You are viewing a plain text version of this content. The canonical link for it is here.
Posted to dev@nutch.apache.org by MyD <my...@googlemail.com> on 2010/01/08 04:12:37 UTC

Injecting URLs and define Inlink?

Dear Nutch developers:

Is there any way to inject URLs and define the inlink for those URLs? How
and where can I find the inlink from a certain URL?

Example:

We inject a URL www.example.com/john_doe. We start the crawl and maybe we
are crawling the URL www.example.com/john_doe4.

*=> www.example.com/john_doe*
==> www.example.com/john_doe1
====> www.example.com/john_doe4
==> www.example.com/john_doe2
====> www.example.com/john_doe5
==> www.example.com/john_doe3
===>www.example.com/john_doe6

Is there any way to find the base (inlink) URL www.example.com/john_doe ???

Thanks in advance.

Cheers,
MyD

Re: Injecting URLs and define Inlink?

Posted by MyD <my...@googlemail.com>.
Sorry for the confusion, but I'd like to define the inlink for the URL:
www.example.com/john_doe. Let's say www.inlink.com. Is there a way to define
a inlink for a certain URL? If so how can I get the inlink for a certain
URL? Thanks in advance. Hope that clears everything.

Cheers,
MyD




On Fri, Jan 8, 2010 at 7:16 AM, xiao yang <ya...@gmail.com> wrote:

> What do you mean? You already know the url. Why do you want to find it?
>
> On Thu, Jan 7, 2010 at 7:12 PM, MyD <my...@googlemail.com> wrote:
> > Dear Nutch developers:
> > Is there any way to inject URLs and define the inlink for those URLs? How
> > and where can I find the inlink from a certain URL?
> > Example:
> > We inject a URL www.example.com/john_doe. We start the crawl and maybe
> we
> > are crawling the URL www.example.com/john_doe4.
> > => www.example.com/john_doe
> > ==> www.example.com/john_doe1
> > ====> www.example.com/john_doe4
> > ==> www.example.com/john_doe2
> > ====> www.example.com/john_doe5
> > ==> www.example.com/john_doe3
> > ===>www.example.com/john_doe6
> > Is there any way to find the base (inlink) URL www.example.com/john_doe???
> > Thanks in advance.
> > Cheers,
> > MyD
>

Re: Injecting URLs and define Inlink?

Posted by xiao yang <ya...@gmail.com>.
What do you mean? You already know the url. Why do you want to find it?
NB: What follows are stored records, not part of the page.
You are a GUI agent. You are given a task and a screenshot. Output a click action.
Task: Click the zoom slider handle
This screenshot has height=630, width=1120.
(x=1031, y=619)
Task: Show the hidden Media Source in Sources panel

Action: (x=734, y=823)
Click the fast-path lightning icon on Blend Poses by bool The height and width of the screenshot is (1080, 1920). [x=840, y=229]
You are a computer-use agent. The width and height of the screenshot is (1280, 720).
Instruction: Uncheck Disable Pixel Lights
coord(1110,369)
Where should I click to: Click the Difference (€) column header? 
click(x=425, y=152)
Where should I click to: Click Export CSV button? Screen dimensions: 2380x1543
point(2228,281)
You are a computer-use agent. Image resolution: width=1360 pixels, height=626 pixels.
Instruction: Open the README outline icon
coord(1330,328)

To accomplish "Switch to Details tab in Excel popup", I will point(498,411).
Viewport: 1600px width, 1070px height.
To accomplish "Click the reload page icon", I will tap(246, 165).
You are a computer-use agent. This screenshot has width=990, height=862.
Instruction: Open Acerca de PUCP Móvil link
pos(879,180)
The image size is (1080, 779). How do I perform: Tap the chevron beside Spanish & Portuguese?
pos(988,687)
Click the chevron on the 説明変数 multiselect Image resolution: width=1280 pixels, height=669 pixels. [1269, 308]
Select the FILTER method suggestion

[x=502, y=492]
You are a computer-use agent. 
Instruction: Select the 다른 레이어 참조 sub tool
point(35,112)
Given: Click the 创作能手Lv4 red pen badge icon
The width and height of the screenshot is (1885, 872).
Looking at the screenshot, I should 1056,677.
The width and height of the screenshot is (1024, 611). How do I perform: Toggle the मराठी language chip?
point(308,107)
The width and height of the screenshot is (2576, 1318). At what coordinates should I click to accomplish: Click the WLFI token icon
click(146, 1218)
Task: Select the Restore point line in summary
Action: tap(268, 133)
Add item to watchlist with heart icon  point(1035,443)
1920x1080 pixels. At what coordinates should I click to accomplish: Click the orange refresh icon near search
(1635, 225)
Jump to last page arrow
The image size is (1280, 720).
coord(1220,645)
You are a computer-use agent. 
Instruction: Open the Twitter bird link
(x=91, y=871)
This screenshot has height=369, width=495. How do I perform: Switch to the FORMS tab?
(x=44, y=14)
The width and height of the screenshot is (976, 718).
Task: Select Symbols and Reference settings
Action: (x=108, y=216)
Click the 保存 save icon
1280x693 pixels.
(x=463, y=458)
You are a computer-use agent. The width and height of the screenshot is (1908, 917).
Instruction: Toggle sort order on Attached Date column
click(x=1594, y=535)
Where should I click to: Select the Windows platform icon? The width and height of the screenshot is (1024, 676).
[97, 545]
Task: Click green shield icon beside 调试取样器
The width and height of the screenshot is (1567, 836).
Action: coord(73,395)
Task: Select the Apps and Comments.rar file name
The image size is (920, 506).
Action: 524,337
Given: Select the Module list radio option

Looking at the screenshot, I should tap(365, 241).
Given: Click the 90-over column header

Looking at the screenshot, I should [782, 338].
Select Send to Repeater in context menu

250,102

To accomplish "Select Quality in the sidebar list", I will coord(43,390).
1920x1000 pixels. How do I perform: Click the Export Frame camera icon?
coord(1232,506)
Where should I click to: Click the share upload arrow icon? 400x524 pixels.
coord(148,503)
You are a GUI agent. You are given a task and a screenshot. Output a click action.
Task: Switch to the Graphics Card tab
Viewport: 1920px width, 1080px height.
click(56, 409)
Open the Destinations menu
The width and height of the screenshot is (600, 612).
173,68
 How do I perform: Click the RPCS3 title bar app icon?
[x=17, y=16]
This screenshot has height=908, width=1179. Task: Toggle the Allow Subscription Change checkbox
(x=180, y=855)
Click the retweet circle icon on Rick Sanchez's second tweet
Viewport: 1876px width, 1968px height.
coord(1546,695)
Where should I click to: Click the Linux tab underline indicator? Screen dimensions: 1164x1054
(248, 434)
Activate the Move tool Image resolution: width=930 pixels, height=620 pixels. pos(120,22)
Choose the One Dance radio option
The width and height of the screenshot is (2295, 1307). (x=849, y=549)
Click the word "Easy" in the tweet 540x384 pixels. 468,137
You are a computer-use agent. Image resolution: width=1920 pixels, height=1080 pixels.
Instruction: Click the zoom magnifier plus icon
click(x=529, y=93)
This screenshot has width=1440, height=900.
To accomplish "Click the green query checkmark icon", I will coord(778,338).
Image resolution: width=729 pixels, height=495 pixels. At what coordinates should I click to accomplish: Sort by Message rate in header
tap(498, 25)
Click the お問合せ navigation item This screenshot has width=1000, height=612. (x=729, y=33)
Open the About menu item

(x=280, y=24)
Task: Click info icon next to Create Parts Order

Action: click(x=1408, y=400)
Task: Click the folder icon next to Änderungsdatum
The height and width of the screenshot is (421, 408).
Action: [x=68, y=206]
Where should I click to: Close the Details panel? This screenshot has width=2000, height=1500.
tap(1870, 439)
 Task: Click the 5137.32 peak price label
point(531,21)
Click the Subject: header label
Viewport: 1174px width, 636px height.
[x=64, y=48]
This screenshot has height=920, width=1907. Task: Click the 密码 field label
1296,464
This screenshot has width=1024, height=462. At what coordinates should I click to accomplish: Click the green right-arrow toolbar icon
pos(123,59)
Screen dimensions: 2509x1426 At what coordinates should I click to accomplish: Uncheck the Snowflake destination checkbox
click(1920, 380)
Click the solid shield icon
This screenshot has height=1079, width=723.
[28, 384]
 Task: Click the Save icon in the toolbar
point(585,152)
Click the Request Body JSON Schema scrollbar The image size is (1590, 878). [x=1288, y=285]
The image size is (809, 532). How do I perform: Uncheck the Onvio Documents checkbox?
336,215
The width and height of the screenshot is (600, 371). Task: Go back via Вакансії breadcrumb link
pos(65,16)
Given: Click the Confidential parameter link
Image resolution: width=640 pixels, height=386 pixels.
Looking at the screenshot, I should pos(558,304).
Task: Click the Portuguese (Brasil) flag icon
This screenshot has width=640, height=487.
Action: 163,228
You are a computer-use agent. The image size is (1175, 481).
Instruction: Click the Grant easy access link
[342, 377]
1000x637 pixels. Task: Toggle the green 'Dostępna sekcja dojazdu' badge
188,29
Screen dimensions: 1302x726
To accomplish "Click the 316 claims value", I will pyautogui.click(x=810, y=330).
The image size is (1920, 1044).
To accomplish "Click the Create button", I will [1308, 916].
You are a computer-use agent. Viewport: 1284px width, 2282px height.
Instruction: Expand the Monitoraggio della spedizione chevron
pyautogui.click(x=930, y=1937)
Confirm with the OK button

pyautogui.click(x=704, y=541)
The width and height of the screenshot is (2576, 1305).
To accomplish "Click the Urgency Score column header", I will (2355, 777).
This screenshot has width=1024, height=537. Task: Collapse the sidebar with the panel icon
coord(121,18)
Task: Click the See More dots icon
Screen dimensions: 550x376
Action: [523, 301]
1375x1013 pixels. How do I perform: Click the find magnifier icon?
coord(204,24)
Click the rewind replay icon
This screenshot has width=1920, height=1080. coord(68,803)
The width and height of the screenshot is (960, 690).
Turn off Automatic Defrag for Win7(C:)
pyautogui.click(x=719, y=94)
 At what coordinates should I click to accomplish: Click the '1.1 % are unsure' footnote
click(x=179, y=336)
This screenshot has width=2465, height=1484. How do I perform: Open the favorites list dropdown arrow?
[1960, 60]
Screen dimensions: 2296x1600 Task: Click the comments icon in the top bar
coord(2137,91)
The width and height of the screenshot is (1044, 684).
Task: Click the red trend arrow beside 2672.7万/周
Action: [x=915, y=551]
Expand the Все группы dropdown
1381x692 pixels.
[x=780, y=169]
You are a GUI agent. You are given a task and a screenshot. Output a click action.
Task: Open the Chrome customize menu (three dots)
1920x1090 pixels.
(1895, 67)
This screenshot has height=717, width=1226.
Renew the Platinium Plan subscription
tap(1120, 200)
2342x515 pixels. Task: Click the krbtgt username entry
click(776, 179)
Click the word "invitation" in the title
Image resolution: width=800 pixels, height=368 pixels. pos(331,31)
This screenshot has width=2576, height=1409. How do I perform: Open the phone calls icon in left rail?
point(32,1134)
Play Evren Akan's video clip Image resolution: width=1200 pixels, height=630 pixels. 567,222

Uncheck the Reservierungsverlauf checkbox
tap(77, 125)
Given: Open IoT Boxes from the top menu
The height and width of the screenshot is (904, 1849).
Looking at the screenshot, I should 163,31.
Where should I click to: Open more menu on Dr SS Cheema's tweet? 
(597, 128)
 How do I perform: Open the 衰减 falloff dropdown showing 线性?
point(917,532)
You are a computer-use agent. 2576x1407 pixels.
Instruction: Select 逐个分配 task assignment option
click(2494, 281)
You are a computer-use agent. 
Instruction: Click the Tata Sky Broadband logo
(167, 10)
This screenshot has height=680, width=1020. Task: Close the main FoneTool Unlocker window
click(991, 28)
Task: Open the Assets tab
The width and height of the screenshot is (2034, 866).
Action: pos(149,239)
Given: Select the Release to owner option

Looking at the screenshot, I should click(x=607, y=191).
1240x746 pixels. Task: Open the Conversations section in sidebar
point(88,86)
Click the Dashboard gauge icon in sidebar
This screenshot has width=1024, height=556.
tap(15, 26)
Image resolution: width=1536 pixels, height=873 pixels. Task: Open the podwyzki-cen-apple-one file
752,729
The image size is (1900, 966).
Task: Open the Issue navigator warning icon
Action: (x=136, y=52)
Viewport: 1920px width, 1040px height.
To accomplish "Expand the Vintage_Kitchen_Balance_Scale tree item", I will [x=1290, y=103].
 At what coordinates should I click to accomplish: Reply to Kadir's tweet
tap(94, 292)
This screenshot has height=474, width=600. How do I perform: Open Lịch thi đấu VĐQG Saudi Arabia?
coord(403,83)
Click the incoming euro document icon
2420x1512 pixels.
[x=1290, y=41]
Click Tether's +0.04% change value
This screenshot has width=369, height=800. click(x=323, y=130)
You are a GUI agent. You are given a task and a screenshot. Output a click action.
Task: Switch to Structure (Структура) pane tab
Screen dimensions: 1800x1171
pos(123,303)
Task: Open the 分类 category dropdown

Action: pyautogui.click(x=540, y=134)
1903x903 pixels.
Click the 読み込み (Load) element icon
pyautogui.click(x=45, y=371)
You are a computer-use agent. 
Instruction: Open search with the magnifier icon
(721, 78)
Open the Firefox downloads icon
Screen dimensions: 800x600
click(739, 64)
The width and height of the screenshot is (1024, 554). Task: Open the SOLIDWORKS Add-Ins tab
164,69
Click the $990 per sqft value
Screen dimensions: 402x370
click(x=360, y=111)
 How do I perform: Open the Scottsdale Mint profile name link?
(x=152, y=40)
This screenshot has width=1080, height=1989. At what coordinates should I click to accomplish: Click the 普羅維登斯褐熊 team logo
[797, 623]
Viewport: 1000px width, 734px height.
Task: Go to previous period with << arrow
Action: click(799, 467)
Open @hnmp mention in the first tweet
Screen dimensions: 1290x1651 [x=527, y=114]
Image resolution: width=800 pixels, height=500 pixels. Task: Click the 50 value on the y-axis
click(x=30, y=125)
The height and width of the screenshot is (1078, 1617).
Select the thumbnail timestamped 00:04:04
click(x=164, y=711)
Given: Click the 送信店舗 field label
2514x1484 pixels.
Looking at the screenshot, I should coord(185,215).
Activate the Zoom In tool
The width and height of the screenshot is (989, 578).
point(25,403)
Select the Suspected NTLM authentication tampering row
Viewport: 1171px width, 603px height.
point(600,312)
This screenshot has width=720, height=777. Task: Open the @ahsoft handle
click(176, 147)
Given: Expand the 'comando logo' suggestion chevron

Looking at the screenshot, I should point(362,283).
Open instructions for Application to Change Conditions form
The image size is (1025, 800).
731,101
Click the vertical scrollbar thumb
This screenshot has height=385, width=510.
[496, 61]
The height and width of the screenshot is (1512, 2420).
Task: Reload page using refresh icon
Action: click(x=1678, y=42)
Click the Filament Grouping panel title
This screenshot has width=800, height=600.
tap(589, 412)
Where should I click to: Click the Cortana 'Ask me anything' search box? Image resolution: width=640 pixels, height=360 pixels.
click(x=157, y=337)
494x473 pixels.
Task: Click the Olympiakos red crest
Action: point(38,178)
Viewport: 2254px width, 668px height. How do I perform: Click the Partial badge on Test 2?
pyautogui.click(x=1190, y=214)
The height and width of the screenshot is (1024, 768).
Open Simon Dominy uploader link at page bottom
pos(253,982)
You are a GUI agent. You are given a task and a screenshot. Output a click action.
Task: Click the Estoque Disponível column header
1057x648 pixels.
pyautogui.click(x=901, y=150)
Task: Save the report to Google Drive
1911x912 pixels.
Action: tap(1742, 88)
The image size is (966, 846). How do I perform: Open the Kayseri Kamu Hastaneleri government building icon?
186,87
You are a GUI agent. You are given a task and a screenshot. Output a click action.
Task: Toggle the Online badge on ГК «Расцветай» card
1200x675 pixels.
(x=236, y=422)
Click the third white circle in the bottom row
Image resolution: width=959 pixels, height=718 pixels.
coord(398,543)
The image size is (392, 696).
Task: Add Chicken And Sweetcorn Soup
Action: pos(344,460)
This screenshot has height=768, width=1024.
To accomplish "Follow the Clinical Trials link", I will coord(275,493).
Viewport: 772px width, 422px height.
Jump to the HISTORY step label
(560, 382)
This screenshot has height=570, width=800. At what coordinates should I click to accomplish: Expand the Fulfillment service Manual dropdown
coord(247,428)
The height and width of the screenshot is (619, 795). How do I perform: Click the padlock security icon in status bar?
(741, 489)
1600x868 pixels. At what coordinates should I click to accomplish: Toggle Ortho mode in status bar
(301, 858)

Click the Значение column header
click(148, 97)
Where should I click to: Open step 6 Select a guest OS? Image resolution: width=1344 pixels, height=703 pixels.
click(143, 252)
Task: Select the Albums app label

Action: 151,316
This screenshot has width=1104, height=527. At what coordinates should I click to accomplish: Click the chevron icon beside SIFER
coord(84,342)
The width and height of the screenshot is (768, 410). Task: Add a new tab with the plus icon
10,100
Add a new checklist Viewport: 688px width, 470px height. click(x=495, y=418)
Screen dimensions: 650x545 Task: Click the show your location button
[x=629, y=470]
On Thu, Jan 7, 2010 at 7:12 PM, MyD <my...@googlemail.com> wrote:
> Dear Nutch developers:
> Is there any way to inject URLs and define the inlink for those URLs? How
> and where can I find the inlink from a certain URL?
> Example:
> We inject a URL www.example.com/john_doe. We start the crawl and maybe we
> are crawling the URL www.example.com/john_doe4.
> => www.example.com/john_doe
> ==> www.example.com/john_doe1
> ====> www.example.com/john_doe4
> ==> www.example.com/john_doe2
> ====> www.example.com/john_doe5
> ==> www.example.com/john_doe3
> ===>www.example.com/john_doe6
> Is there any way to find the base (inlink) URL www.example.com/john_doe ???
> Thanks in advance.
> Cheers,
> MyD